● PROVIDED PASSAGE
_____

CPB feeds federal funding to PBS and National Public Radio stations. Without it, many will go out of business.

Comments

  • boringfileclerk says:

    If PBS and NPR produce a decent enough product, they will be able to find people who are willing to pay for it. Having a state funded tv/radio station only produces bad programming at best, and state propaganda at worst. Cut federal funding and privatize both. We’ll all be better for it.

    • Steve P says:

      This is correct.

      • Olassus says:

        It certainly is, and I’m so sick of MacNeil Lehrer doing its “Shields and Brooks” b.s., with no concern for presenting both sides. Why do we have to subsidize that?

    • Fred says:

      Your comment reminds me of the fate of Bravo and A&E networks, two channels that began as fine arts purveyors but quickly devolved into lowbrow pap because they were forced to follow the money.

_____

● PROVIDED DATA
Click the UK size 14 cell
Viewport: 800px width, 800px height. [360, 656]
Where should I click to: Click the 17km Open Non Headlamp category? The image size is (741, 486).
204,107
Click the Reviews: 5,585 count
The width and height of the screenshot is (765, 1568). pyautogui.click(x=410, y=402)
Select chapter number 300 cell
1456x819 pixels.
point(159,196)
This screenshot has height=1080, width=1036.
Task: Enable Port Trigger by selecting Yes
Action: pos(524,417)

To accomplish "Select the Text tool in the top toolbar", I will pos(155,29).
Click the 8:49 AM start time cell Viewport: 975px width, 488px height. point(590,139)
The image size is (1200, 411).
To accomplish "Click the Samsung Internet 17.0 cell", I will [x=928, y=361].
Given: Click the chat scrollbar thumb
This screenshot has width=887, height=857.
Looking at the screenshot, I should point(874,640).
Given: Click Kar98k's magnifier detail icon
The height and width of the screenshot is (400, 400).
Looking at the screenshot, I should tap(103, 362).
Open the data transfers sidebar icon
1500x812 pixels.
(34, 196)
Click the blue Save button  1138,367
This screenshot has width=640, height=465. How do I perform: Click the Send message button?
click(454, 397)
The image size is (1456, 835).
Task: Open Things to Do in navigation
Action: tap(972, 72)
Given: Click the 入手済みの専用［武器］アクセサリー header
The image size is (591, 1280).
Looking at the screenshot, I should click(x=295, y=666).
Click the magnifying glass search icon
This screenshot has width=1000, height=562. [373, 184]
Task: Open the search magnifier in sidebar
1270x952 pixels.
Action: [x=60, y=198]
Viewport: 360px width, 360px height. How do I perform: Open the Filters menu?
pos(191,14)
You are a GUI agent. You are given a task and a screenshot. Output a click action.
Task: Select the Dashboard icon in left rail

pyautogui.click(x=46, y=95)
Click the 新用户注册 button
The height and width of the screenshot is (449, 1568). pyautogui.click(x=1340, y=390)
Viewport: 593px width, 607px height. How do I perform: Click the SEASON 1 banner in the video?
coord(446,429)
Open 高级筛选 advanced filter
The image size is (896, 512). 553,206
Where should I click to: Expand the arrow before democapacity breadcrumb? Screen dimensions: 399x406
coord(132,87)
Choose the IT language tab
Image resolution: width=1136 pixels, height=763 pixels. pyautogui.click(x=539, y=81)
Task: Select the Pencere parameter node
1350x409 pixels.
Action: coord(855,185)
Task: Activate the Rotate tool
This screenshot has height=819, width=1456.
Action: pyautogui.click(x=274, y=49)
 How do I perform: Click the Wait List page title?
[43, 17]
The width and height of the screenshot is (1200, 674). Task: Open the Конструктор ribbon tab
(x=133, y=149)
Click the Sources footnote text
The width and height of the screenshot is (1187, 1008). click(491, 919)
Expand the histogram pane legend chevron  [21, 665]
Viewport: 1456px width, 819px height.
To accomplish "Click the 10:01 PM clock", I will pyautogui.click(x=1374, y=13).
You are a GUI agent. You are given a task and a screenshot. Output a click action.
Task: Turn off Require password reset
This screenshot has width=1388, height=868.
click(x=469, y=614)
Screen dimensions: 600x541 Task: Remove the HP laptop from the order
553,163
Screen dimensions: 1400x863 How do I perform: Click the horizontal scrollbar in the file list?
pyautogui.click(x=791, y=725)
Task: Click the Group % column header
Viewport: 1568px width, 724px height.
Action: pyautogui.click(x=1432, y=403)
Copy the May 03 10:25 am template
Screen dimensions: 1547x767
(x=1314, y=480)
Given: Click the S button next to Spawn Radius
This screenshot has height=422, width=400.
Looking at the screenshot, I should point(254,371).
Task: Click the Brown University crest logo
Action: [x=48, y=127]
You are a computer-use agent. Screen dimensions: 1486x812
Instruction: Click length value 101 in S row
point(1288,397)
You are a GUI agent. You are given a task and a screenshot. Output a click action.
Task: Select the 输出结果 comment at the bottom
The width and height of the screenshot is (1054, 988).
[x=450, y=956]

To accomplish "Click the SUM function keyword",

_____

Can you copy word for word the part of the public broadcasting funding thread that begins at the words "If PBS and NPR" and stops after "better for it."?

If PBS and NPR produce a decent enough product, they will be able to find people who are willing to pay for it. Having a state funded tv/radio station only produces bad programming at best, and state propaganda at worst. Cut federal funding and privatize both. We’ll all be better for it.